One of my article's main themes is how a new breed of younger, out-of-town, pimp-controlled hookers on Colfax has displaced the local, freelance, $20 and $40 crack whores of yesteryear. And while I reported that these "circuit girls" charge more, the $1,500 figure Mr. Salerno waves around as evidence of my deceit was in fact presented only as the upper extreme of one night's earnings. When Kid Rock says, "This is going to be another $1,500 night for sure," it is clear from my writing that he is calculating the earnings of all three of his hookers, not just one.
Later in the article, the "$1,500 a night" figure appeared in an excerpt from a letter sent by south City Park resident Laura Straka to Mayor Wellington Webb, in which Ms. Straka complains of scores of horny men trolling for high-dollar streetwalkers in her neighborhood. Does Mr. Salerno consider her a fabricator as well? And what of the male caller to Peter Boyles's talk-radio show the morning of May 6, when I was a guest, who phoned in to report that he is a customer of Colfax hookers -- whose price had gone from $40 to about $100 in the past year?
It appears that Mr. Salerno has uncovered a vast conspiracy, one that also involves Denver Police Department lieutenant Mark Leone, whose twenty years on the force, thousands of hours patrolling Colfax and role as a john in numerous undercover operations might place him in Mr. Salerno's category of "informed vice cop." In a quote that didn't make it into the story, Lieutenant Leone had this to say: "There are definitely two groups of prostitutes on Colfax. The circuit girls, the out-of-towners, they're younger, they're better dressed, and they're motivated by accumulating profit, not to just turn around and blow it all on crack. Granted, their economics are driven by their pimp, but a good-looking girl can come out here and earn better than $1,000 at a time. They'll tell you that, and they're not exaggerating."
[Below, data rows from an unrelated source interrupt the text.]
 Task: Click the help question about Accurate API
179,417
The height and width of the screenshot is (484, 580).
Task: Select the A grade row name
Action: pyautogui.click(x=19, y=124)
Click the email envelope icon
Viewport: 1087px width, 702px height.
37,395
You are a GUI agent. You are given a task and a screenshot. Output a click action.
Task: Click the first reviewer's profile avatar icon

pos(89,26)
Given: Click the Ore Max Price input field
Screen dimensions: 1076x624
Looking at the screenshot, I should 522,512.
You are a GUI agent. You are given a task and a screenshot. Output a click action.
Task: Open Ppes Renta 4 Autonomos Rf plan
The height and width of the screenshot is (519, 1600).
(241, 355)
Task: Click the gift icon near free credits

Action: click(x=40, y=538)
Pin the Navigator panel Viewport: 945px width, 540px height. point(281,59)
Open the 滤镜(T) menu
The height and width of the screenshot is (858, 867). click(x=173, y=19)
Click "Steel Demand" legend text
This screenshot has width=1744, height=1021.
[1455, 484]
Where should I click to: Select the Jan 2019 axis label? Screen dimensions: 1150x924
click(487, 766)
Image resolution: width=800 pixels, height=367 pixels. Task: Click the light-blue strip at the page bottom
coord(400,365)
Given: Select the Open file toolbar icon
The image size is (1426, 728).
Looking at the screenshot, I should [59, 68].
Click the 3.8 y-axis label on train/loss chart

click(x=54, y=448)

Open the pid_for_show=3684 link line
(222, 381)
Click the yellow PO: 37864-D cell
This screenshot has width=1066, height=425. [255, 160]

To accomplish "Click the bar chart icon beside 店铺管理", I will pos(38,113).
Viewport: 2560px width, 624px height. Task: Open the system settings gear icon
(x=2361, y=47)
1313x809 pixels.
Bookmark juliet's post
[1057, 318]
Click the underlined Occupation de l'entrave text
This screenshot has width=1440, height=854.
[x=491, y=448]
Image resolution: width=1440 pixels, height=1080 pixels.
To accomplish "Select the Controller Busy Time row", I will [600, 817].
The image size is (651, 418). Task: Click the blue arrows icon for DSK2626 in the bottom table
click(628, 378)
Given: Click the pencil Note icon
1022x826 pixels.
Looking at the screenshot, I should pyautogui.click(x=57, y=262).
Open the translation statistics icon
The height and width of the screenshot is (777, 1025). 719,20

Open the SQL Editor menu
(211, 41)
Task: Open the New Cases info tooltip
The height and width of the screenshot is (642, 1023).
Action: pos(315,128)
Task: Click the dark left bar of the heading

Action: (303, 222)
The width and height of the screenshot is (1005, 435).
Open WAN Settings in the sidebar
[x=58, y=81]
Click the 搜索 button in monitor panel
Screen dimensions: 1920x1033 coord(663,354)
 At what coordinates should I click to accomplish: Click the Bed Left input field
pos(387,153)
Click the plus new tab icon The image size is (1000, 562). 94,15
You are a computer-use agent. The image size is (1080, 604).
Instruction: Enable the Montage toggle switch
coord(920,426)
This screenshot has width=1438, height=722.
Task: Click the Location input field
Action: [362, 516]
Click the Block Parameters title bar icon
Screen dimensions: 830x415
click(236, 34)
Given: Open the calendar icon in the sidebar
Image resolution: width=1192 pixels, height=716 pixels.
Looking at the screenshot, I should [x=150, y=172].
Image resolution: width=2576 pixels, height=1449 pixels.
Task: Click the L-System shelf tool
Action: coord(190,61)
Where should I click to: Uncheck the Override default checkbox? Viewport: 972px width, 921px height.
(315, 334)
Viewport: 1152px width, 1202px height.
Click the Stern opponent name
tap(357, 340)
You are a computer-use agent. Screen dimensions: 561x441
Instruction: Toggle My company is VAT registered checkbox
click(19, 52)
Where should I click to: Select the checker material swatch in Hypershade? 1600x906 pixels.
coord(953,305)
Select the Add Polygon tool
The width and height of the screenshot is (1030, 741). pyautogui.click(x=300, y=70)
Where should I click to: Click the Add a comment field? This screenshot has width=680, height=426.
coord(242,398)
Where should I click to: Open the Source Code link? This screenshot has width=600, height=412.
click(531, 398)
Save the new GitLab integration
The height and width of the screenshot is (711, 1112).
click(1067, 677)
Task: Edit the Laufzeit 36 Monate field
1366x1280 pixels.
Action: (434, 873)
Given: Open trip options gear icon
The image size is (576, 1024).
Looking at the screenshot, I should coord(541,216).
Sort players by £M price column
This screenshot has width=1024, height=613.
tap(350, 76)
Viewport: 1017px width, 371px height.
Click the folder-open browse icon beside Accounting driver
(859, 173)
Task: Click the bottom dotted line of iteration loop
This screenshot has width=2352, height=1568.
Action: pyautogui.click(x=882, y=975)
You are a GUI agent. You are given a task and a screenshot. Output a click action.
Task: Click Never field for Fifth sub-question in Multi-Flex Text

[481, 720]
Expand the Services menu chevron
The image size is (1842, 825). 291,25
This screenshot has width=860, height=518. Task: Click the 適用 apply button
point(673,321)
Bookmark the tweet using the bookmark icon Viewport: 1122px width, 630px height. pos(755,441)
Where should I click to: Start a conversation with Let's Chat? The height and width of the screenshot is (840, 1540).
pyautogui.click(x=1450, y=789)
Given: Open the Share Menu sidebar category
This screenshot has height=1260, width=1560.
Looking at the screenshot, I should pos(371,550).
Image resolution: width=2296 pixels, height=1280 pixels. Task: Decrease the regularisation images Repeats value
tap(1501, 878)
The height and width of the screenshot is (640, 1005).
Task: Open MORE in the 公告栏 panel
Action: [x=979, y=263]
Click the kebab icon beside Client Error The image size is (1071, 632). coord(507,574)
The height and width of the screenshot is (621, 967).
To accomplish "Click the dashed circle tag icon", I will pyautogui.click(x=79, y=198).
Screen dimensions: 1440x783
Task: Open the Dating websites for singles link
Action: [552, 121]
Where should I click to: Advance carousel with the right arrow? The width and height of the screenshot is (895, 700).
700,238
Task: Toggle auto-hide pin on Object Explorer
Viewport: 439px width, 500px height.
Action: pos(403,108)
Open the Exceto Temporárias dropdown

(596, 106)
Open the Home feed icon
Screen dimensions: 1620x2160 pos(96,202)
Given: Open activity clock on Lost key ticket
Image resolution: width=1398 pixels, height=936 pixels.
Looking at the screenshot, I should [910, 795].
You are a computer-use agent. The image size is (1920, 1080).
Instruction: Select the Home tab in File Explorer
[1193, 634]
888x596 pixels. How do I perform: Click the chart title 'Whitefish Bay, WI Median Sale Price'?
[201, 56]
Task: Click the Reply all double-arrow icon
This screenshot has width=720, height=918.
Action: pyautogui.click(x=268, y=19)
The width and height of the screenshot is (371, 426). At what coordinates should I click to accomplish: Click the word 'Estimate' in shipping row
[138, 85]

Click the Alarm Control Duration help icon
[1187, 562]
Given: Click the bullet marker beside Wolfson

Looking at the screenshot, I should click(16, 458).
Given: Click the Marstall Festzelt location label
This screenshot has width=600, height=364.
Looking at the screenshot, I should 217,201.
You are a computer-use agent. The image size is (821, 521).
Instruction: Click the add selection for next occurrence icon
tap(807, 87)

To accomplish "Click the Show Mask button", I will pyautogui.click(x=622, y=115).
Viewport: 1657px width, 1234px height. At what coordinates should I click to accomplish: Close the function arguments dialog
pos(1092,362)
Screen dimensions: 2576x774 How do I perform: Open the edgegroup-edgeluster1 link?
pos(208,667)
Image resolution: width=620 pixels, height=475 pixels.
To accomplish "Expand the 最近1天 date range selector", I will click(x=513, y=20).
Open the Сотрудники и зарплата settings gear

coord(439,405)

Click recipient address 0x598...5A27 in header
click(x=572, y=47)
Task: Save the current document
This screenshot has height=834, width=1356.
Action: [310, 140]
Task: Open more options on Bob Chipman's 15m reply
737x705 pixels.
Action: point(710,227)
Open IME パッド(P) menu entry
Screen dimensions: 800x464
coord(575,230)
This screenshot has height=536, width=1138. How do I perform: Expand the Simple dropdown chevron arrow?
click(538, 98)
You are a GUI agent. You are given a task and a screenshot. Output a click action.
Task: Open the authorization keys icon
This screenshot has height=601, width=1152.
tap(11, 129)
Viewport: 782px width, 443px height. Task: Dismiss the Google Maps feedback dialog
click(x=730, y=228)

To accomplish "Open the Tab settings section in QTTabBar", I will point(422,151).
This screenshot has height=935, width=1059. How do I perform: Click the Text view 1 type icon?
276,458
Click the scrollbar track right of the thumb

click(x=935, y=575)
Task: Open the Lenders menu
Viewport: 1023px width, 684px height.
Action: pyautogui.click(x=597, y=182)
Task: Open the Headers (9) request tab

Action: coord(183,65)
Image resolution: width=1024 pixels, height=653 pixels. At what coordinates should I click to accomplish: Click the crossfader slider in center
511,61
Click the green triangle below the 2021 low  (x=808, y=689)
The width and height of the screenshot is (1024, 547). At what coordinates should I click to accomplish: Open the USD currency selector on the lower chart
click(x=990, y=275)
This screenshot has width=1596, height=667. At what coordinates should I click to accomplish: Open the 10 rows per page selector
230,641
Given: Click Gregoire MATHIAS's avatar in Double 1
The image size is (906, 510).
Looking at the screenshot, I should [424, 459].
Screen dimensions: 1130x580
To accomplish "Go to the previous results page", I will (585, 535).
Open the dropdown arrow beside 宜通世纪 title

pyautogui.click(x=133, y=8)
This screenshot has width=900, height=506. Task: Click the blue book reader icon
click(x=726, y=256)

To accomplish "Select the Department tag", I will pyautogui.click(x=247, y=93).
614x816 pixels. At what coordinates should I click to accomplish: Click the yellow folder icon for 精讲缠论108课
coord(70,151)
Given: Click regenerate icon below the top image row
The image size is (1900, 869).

I've never seen The Mack, but the documentary American Pimp was most definitely an influence on this article, because, as I took care to note, it is Kid Rock's favorite movie and he quotes from it freely. As to Mr. Salerno's suspicion that Kid Rock is a concoction of my imagination: Had my accuser bothered to contact me directly to communicate his uninformed skepticism, I would have told him the story behind this story.
I'm certainly not claiming that I simply went down to Colfax one evening and caught a ride with a pimp. To score those interviews, I spent a month's worth of nights on Colfax, trying to work my way in with "fringe criminals"; I also got one huge lucky break. If anyone else has any doubts about my reporting, they should contact me. I'll gladly run down precisely when, where and how I got the story.
Mr. Salerno could have done me that courtesy before recklessly accusing me of lying to more than 200,000 readers. Were he my bitch, I'd have to trunk him.
Club dread: I had to laugh after reading all of the letters responding to David Holthouse's April 11 "The Hot Seat," about the Club-seat fiasco at Donkey stadium.
First of all, you bleeding hearts voted this stadium in. And second, to Rob Levinson (May 2 Letters), who is afraid that the NFL will black out the games: Does anyone really care? I sure don't. I never watch these losers. Third, how are the donkeys going to win any games this season, anyway? Romo and his pills are gone.
Boo-hoo, boo-hoo. Cry, you suckers, cry.